- Required work: Which lines run from the start of the data below to the line containing "You are a computer-use agent. This"? Set them down exactly, with none added.
━━━ Raw data
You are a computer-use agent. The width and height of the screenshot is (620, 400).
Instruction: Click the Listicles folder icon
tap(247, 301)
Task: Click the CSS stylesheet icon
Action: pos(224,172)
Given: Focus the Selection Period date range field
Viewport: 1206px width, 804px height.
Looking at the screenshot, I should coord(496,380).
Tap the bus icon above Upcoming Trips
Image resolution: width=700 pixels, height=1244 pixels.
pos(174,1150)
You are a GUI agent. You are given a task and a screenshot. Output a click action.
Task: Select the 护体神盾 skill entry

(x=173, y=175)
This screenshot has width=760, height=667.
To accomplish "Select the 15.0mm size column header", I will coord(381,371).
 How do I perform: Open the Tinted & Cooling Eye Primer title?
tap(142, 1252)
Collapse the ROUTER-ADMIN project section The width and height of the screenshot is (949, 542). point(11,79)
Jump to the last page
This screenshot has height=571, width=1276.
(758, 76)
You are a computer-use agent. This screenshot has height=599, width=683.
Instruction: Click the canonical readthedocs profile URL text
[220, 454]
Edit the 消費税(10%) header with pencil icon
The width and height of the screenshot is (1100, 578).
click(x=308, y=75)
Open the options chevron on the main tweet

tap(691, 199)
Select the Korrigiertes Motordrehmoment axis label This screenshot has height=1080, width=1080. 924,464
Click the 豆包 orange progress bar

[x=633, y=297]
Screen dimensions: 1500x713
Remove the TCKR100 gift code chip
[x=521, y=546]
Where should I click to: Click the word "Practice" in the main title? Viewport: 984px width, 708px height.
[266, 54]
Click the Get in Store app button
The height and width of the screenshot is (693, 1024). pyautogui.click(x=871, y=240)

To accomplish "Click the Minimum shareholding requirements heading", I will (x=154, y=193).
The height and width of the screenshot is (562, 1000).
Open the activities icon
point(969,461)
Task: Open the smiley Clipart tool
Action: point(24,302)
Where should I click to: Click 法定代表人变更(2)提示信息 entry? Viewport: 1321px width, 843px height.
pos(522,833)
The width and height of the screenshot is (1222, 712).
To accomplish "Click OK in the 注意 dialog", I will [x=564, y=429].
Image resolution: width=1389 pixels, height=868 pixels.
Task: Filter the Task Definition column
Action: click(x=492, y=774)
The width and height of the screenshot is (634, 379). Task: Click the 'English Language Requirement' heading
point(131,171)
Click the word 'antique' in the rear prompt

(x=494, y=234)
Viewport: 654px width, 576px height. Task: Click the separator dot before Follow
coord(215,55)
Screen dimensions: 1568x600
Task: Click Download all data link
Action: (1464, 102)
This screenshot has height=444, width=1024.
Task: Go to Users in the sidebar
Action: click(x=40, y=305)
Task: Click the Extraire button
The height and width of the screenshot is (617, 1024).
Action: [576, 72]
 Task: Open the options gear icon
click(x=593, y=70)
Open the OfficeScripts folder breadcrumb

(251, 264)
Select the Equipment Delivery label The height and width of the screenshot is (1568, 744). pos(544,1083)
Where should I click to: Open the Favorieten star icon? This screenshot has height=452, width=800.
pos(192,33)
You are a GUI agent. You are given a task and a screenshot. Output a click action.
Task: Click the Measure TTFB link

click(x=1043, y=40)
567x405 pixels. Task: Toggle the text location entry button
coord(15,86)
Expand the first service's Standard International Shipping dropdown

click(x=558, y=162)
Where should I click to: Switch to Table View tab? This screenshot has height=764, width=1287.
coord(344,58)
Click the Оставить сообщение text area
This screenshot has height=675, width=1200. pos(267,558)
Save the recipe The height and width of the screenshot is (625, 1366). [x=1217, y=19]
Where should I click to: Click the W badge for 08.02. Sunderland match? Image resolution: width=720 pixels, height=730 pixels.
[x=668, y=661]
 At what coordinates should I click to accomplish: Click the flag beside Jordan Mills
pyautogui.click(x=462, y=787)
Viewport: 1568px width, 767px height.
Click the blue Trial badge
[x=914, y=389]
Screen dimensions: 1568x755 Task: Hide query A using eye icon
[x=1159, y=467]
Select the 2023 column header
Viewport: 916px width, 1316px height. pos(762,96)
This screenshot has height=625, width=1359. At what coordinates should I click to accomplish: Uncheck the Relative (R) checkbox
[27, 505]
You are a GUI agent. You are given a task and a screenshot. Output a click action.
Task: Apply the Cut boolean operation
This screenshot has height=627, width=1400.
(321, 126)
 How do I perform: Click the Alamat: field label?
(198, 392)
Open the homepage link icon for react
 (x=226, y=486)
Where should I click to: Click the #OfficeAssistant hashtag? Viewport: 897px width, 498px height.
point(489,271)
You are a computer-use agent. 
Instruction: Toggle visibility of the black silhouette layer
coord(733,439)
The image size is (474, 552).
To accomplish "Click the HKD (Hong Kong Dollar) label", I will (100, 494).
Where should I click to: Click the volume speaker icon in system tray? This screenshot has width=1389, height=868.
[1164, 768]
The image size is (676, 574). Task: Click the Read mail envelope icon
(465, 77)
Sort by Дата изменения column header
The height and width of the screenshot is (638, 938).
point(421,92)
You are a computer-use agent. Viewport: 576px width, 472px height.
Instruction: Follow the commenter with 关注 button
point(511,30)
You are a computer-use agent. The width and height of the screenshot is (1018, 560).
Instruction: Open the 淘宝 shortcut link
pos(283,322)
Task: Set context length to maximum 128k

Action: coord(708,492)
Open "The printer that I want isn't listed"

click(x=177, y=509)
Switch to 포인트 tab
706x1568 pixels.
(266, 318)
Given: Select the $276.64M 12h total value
━━━━━━
- Output for this exercise:
You are a computer-use agent. The width and height of the screenshot is (620, 400).
Instruction: Click the Listicles folder icon
tap(247, 301)
Task: Click the CSS stylesheet icon
Action: pos(224,172)
Given: Focus the Selection Period date range field
Viewport: 1206px width, 804px height.
Looking at the screenshot, I should coord(496,380).
Tap the bus icon above Upcoming Trips
Image resolution: width=700 pixels, height=1244 pixels.
pos(174,1150)
You are a GUI agent. You are given a task and a screenshot. Output a click action.
Task: Select the 护体神盾 skill entry

(x=173, y=175)
This screenshot has width=760, height=667.
To accomplish "Select the 15.0mm size column header", I will coord(381,371).
 How do I perform: Open the Tinted & Cooling Eye Primer title?
tap(142, 1252)
Collapse the ROUTER-ADMIN project section The width and height of the screenshot is (949, 542). point(11,79)
Jump to the last page
This screenshot has height=571, width=1276.
(758, 76)
You are a computer-use agent. This screenshot has height=599, width=683.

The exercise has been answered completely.